In lieu of an abstract, here is a brief excerpt of the content:

Reviewed by:
  • China's Hidden Children: Abandonment, Adoption, and the Human Cost of the One-Child Policy by Kay Ann Johnson
  • Wang Feng
China's Hidden Children: Abandonment, Adoption, and the Human Cost of the One-Child Policy,
By Kay Ann Johnson
University of Chicago Press, 2016, 224 pages. https://press.uchicago.edu/ucp/books/book/chicago/C/bo22977673.html

The world in the twentieth century witnessed quite a few gargantuan social engineering projects, from forced massive collectivization in the Soviet Union, compulsory villagization in Africa, to planned economies in a large number of socialist countries following the Second World War. Aimed at transforming societies and modeling human lives, such projects demonstrated the might of the state power, not infrequently with terrifying horror and human tragedies of massive scales. A particular and extreme example was the birth control campaign in the People's Republic of China, the world's most populous country. In the context of a global fear of population explosion in the latter half of the century and with a trade-mark known as the one-child policy, China's birth control campaign came after most of its fertility decline had already been achieved. In three-and-half long decades, enforcement of the policy deprived Chinese families and individuals of their reproductive rights, resulted in tens of millions of sterilizations, IUD insertions, and induced abortions, almost all born by women, and forcefully altered the family and kin network of hundreds of millions of Chinese families. Kay Ann Johnson's book, China's Hidden Children, offers a penetrating political analysis of this social engineering project, interweaved with gut-wrenching stories of parents and children, who were the victims of this unprecedented and extreme birth control policy.

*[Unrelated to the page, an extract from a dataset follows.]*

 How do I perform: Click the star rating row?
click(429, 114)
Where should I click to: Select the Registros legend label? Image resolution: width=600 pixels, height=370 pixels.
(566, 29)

"Unintended consequences" is now commonly acknowledged wisdom and a widely adopted phrase in describing state actions among scholars of the social sciences. China's one-child policy had a few of its own. Of all the consequences anticipated at the time of the policy formulation in China, abandonment and adoption of children, of all places to the United States and Europe, was far from the wildest imagination. In two decades between the early 1990s and the late 2010s, over 120,000 children left China for international adoption, with the overwhelming majority, 85,000, ending up in the United States.

These large numbers of Chinese children ended up for international adoption as Johnson documents, nevertheless, represent only a very small fraction of the vast pool of children hidden in China, children who were hidden by their parents to avoid penalties from the authorities, and children who were denied official residential registration therefore do not "exist" in the official government statistics because they were born "out of the plan." Johnson's book examines the origin and the lives of this population, China's hidden children, and those affected. In separate chapters of the book, she documents and analyzes why and how Chinese parents "hid" their births, how and why other Chinese families tried to adopt these abandoned children, and how the many hidden children in China ended up being "stolen," with some in the human trafficking schemes. The study is supported by statistics and movingly written personal stories, all based on a research project spanning a decade and a half time.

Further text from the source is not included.